--- SUPPLIED MATERIAL Enclosed Below ---
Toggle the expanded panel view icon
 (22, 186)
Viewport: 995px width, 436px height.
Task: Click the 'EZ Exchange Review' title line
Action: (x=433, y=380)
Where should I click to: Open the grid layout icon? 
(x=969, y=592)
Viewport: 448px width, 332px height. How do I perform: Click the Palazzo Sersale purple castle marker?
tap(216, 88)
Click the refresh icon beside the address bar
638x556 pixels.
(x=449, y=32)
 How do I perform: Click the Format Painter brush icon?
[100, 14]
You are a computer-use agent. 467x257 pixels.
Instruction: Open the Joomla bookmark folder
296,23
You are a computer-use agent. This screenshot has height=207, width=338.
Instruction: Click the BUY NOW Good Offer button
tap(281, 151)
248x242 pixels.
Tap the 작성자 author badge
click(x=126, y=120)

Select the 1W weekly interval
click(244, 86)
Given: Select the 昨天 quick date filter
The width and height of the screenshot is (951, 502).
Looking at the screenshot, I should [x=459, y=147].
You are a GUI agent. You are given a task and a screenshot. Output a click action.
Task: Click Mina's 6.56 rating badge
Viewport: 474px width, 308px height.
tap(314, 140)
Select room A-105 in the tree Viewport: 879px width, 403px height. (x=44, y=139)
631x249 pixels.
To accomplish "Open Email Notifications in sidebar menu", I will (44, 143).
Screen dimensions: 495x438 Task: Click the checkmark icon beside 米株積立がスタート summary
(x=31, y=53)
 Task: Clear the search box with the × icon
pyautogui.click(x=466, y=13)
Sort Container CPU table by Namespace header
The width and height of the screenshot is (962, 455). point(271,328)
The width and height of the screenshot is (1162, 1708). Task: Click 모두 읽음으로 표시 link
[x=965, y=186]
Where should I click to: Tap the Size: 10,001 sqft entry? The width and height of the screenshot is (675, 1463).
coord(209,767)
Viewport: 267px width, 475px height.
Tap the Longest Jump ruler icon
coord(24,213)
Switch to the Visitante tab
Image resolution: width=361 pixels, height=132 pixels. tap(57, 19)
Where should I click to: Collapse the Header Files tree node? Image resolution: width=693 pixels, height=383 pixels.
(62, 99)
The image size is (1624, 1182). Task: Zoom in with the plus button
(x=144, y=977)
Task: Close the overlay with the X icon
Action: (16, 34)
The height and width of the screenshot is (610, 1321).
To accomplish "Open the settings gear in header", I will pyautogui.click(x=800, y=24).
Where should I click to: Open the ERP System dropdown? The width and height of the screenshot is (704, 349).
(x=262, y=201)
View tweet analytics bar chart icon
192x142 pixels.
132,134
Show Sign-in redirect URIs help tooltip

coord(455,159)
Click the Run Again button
--- End of Enclosed SUPPLIED MATERIAL ---
> **PROBLEM REQUIREMENTS**: Your job is to restate all of the data word for word.

> **RESULT OF THE EXERCISE**:
Toggle the expanded panel view icon
 (22, 186)
Viewport: 995px width, 436px height.
Task: Click the 'EZ Exchange Review' title line
Action: (x=433, y=380)
Where should I click to: Open the grid layout icon? 
(x=969, y=592)
Viewport: 448px width, 332px height. How do I perform: Click the Palazzo Sersale purple castle marker?
tap(216, 88)
Click the refresh icon beside the address bar
638x556 pixels.
(x=449, y=32)
 How do I perform: Click the Format Painter brush icon?
[100, 14]
You are a computer-use agent. 467x257 pixels.
Instruction: Open the Joomla bookmark folder
296,23
You are a computer-use agent. This screenshot has height=207, width=338.
Instruction: Click the BUY NOW Good Offer button
tap(281, 151)
248x242 pixels.
Tap the 작성자 author badge
click(x=126, y=120)

Select the 1W weekly interval
click(244, 86)
Given: Select the 昨天 quick date filter
The width and height of the screenshot is (951, 502).
Looking at the screenshot, I should [x=459, y=147].
You are a GUI agent. You are given a task and a screenshot. Output a click action.
Task: Click Mina's 6.56 rating badge
Viewport: 474px width, 308px height.
tap(314, 140)
Select room A-105 in the tree Viewport: 879px width, 403px height. (x=44, y=139)
631x249 pixels.
To accomplish "Open Email Notifications in sidebar menu", I will (44, 143).
Screen dimensions: 495x438 Task: Click the checkmark icon beside 米株積立がスタート summary
(x=31, y=53)
 Task: Clear the search box with the × icon
pyautogui.click(x=466, y=13)
Sort Container CPU table by Namespace header
The width and height of the screenshot is (962, 455). point(271,328)
The width and height of the screenshot is (1162, 1708). Task: Click 모두 읽음으로 표시 link
[x=965, y=186]
Where should I click to: Tap the Size: 10,001 sqft entry? The width and height of the screenshot is (675, 1463).
coord(209,767)
Viewport: 267px width, 475px height.
Tap the Longest Jump ruler icon
coord(24,213)
Switch to the Visitante tab
Image resolution: width=361 pixels, height=132 pixels. tap(57, 19)
Where should I click to: Collapse the Header Files tree node? Image resolution: width=693 pixels, height=383 pixels.
(62, 99)
The image size is (1624, 1182). Task: Zoom in with the plus button
(x=144, y=977)
Task: Close the overlay with the X icon
Action: (16, 34)
The height and width of the screenshot is (610, 1321).
To accomplish "Open the settings gear in header", I will pyautogui.click(x=800, y=24).
Where should I click to: Open the ERP System dropdown? The width and height of the screenshot is (704, 349).
(x=262, y=201)
View tweet analytics bar chart icon
192x142 pixels.
132,134
Show Sign-in redirect URIs help tooltip

coord(455,159)
Click the Run Again button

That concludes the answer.